How a legally blind pizza maker turned Frank's Pizza House into a Toronto institution
Giorgio Taverniti, the owner of Corso Italia's beloved pizzeria Frank's Pizza House, has suffered from glaucoma for most of his life.
The 47-year-old business owner was first diagnosed with the optical disease in his late teens, but in the last few years his condition has "really gone downhill," he told blogTO.
Taverniti no longer has vision in his right eye. He's lost peripheral vision in his left eye, too, meaning he can only see straight. It's getting worse: These days, when it's dark out, he can't see anything at all.
"I'm preparing myself for when I totally can't see," says Taverniti.
The father of six says he's been practicing making pizzas blindfolded.
He's burned himself numerous times even without the blindfold, but the pizza-making veteran is sure he'll get the hang of it.
For nearly three decades, Taverniti has been slinging 10-inch pizzas, pasta, and his famous calzones out of Frank's, which he and his mother took over from another family in 1992.
Frank's has a loyal customer base in Corso Italia, and over the years, Taverniti has adjusted his menu with gourmet toppings and gluten-free options to keep up with changing demand.
But when his eyesight started to decline, Taverniti was forced to scale back at the restaurant.
The severe glaucoma had started to impact his work. He'd bump into chairs or spill wine. "People probably thought I was drunk," he laughs.
But he kept his condition a secret from his customers. "I didn't want people to feel bad for me."
When the pandemic hit, Taverniti returned to Frank's so that his wife Maria, who balances work at the restaurant and as a lawyer, could stay at home with the kids.
And in a pivotal moment, he decided to open up about his eyesight with an op-ed in Toronto Life in March 2020. In the piece, he wrote:
"I haven't even really been outside in a couple of days, because when I walk into a store, I have to touch ledges, maybe hold onto somebody's shoulder. I can't even get on a streetcar, I think I'd have an anxiety attack. I don't use my cane out in public, because I'm embarrassed. People might look at me and say, this guy's running a restaurant? He should stay home. But I have six kids. I can't stay home."
Fast forward a year later, and Taverniti has reclaimed confidence by sharing his story.
Without customers in the shop, he can function more freely, he says. Now they're selling more pizzas than pre-pandemic.
"People are eating out a lot more than before," he says. "Number-wise, I never keep track. But it's lined up with boxes wall to wall."
Frank's runs a PYWC pizza program, which collects donations from customers and pays-it-forward for anyone who needs it.
"People try to give $30 or $40, but all I want is $2. I'm proud that we did that," says Taverniti.
It also helps that Taverniti is a social media whiz.

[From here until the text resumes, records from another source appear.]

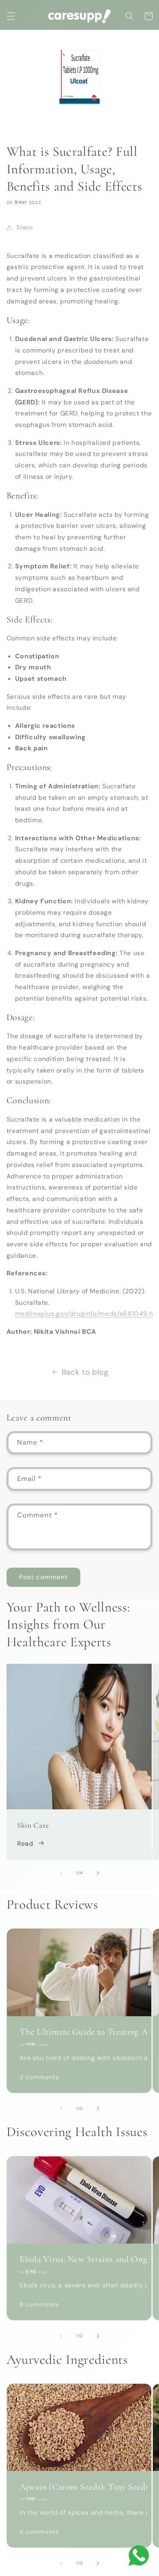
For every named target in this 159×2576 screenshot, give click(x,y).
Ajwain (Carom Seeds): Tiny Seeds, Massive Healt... (79, 2487)
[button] (10, 16)
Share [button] (24, 227)
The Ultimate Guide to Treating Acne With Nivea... (79, 2031)
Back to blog (85, 1372)
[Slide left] (61, 1873)
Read (25, 1843)
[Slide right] (98, 1873)
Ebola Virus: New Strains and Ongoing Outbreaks (79, 2259)
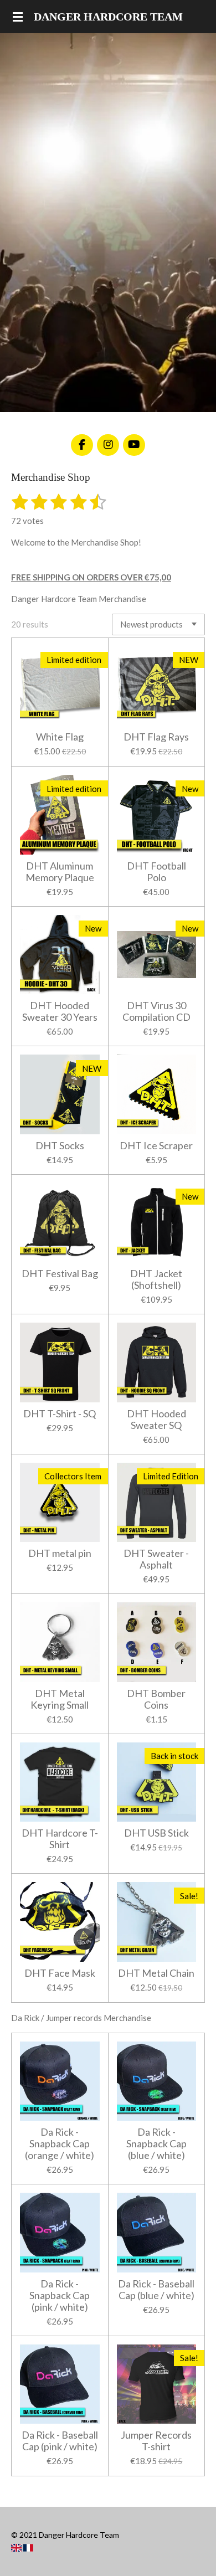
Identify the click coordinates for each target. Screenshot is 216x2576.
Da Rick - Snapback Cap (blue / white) (156, 2143)
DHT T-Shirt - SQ (59, 1414)
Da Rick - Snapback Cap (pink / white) (59, 2295)
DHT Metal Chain (156, 1973)
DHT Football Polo (156, 871)
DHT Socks (59, 1145)
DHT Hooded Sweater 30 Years (59, 1011)
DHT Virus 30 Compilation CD (156, 1011)
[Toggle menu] (18, 17)
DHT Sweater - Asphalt (156, 1559)
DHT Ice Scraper (156, 1145)
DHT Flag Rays (156, 737)
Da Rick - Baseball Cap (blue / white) (156, 2289)
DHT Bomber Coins (156, 1699)
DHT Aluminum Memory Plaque (59, 871)
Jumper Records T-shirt (156, 2440)
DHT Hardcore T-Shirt (60, 1838)
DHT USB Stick (156, 1833)
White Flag (60, 737)
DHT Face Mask (59, 1973)
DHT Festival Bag (60, 1273)
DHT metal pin (59, 1553)
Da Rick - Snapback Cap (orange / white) (59, 2143)
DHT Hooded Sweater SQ (156, 1419)
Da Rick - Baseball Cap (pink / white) (60, 2440)
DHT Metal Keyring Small (59, 1699)
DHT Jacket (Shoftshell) (156, 1279)
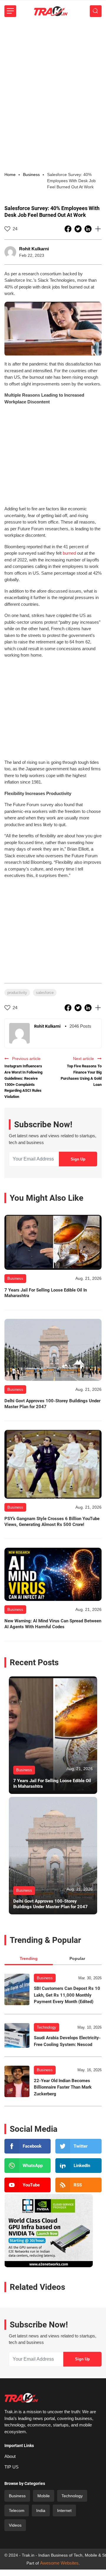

While longtime business owners typically get younger staff to help out with Facebook, Twitter, and Instagram, Taverniti handles all his own social media accounts, keeping customers abreast about Frank's hours and specials.
For better or worse, Taverniti is working longer hours than ever. His shifts run six days a week from noon to midnight, at least.
These days, he shares the kitchen with three staff and his daughter, 16, a passionate baker who's taken over the desserts at Frank's.
"I'm preparing myself for when things get worse, I can cope with it a lot better...That's my goal," he says.
"My doctors have said I should take it easy. I guess I'll decide when I get there. I just love what I do."